(Extract provided):
+ + + + + + +

The US is prioritising intelligence, surveillance, training, logistics, and technology and other specialised capabilities assistance over large troop deployments in its bid to help African partners confront terrorism, secure key maritime routes, and create conducive conditions for economic development, AFRICOM has said.
The move outlines the Command's evolving approach to engagement on the continent, with a greater emphasis on supporting African-led security efforts.
Commander General Dagvin Anderson said the posture makes the US play a supporting role by providing capabilities that African partners may lack while making room for lasting solutions to come from African countries themselves.
Citing instability in the Horn of Africa, terrorism in Somalia and Nigeria, as well as threats to global shipping through the Red Sea, he added that the shift allows for broader cooperation, especially on threats that can have effects beyond a single country, such as groups like ISIS that operate across multiple regions.
“And so ISIS or Daesh is an international terrorist organisation that has affiliates across the continent, including in the Middle East. That is something that our global intelligence can help inform and help local forces address the affiliate of ISIS or Daesh that’s there locally, but understanding how that plays into the larger network and how an operation in Nigeria can actually help or have an impact on the terrorist threat in Somalia or in Mozambique or in other places,” General Anderson said.
“And so that’s something that we can bring from the United States to help with that understanding and also help synthesise that for action.  But ultimately, it’s going to have to be working with the partners,” he added.
He cited the gains made in the fight against ISIS in Puntland, Somalia, and Nigeria as examples of how the strategy is helping counter terror threats on the continent while also disrupting global ISIS networks.
“We have been engaged very closely with the partner forces in Somalia, particularly in northern Somalia, where we have been able to work with them and push ISIS leadership into a very small area where they’re restricted to living in caves, they have limited mobility, their logistics are impacted, and limited ability to communicate.  And that’s where the leadership of the global ISIS network is,” he said.
The success was attributed to counteroffensive operations and multiple air strikes on the ISIS strongholds in the Bari region of Puntland State.
Regarding other parts of Somalia, where Al-Shabaab has been active, General Anderson said the Command has been able to work very closely with the partner forces to provide intelligence, surveillance, and overhead support, including some of these strikes.
This year alone, the Command has launched 69 strikes in collaboration with Somali forces; of these, six were conducted last month.
“So there is some part of the activity of the terrorists that is still there, but it’s also that the partners have been enabled to be more active, which then creates opportunities that allow us to continue to build momentum against these threats. But ultimately, that has to be a Somali solution and a regional solution to that problem,” he said.
On the crisis in Sudan, he reiterated that it remains one of the worst humanitarian disasters on the planet but said that "ultimately that’s going to have to be resolved between the parties that are in conflict and the parties that are engaged in that."
The general gave his remarks during a virtual media briefing held following the conclusion of the 2026 African Chiefs of Defence Conference (ACHOD), held in Angola under the theme ‘Leveraging our strengths, advancing regional security for enduring prosperity.’
The conference was attended by 35 states, as well as representatives from the US and Brazilian forces, and addressed the intersection of economics and security, the lingering challenge of misinformation, and regional security threats.

+ + + + + + +

(What you have to do):
Please repeat, word for word, the stretch of the AFRICOM article from "Citing instability in" through "across multiple regions.".

(Data provided):
+ + + + + + +

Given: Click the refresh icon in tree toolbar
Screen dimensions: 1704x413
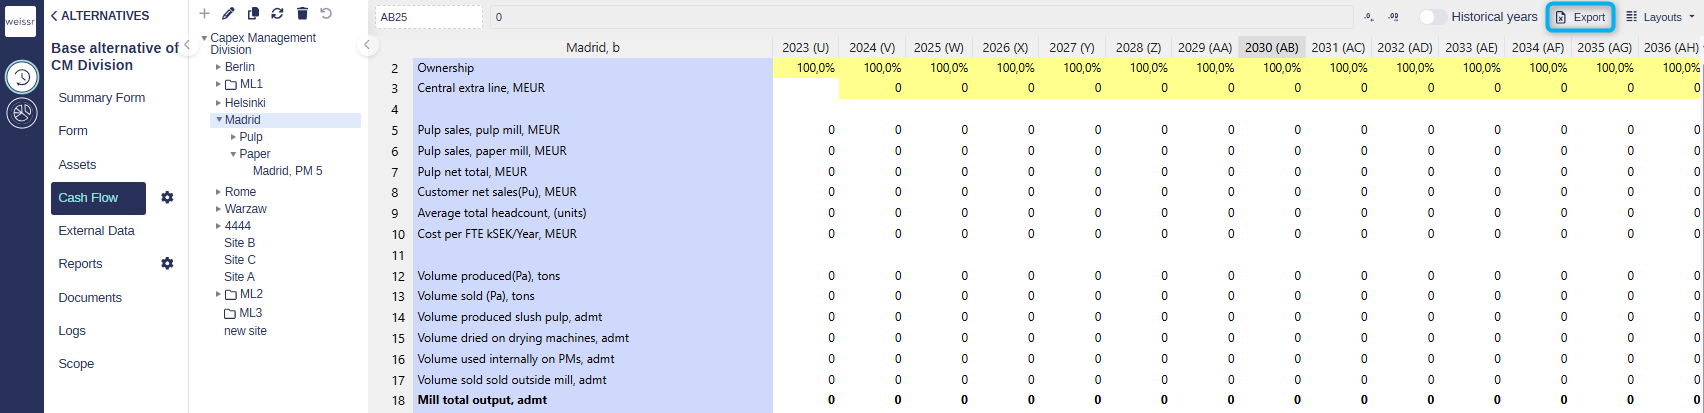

+ + + + + + +

(Completed task):
Citing instability in the Horn of Africa, terrorism in Somalia and Nigeria, as well as threats to global shipping through the Red Sea, he added that the shift allows for broader cooperation, especially on threats that can have effects beyond a single country, such as groups like ISIS that operate across multiple regions.